WHAT TO PRODUCE: List every OpenLDAP version number that appears in the portmaster forum thread below, counting each distinct one once.
**** PAGE EXTRACT
# How to make portmaster install latest version of dependencies



## kenyloveg (Aug 2, 2011)

Hi, fellows
 I've got some questions here:

How to make portmaster install latest version of dependencies, example install mail/postfix with openldap support, need to install openldap, but i want openldap-server-2.4.26 to be installed, not openldap-server-2.3.43?
How to remove package configurations made by first time "make install clean", so that i can choose which module to be compiled again?
Thanks and have a good day.


----------



## SirDice (Aug 2, 2011)

kenyloveg said:
			
		

> 1. how to make portmaster install latest version of dependencies,


It does that by default.



> ex:install postfix with openldap support, need to install openldap, but i want openldap-server-2.4.26 to be installed, not openldap-server-2.3.43 ?


If I'm not mistaken 2.4.x is the standard, unless another version is already installed.
********
**** DATA PROVIDED
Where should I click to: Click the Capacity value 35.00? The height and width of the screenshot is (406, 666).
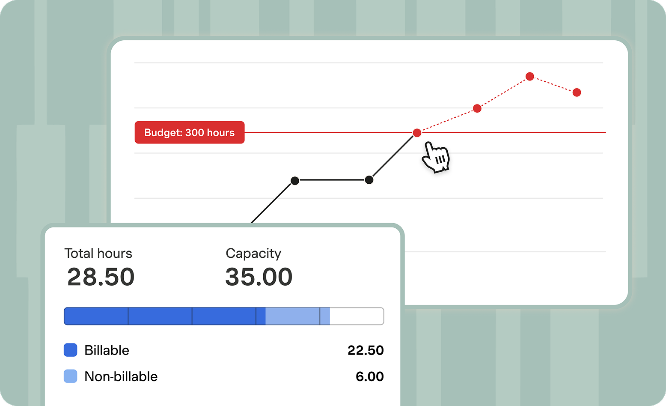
********
EXPECTED OUTPUT:
- 2.4.26 (openldap-server-2.4.26)
- 2.3.43 (openldap-server-2.3.43)
- 2.4.x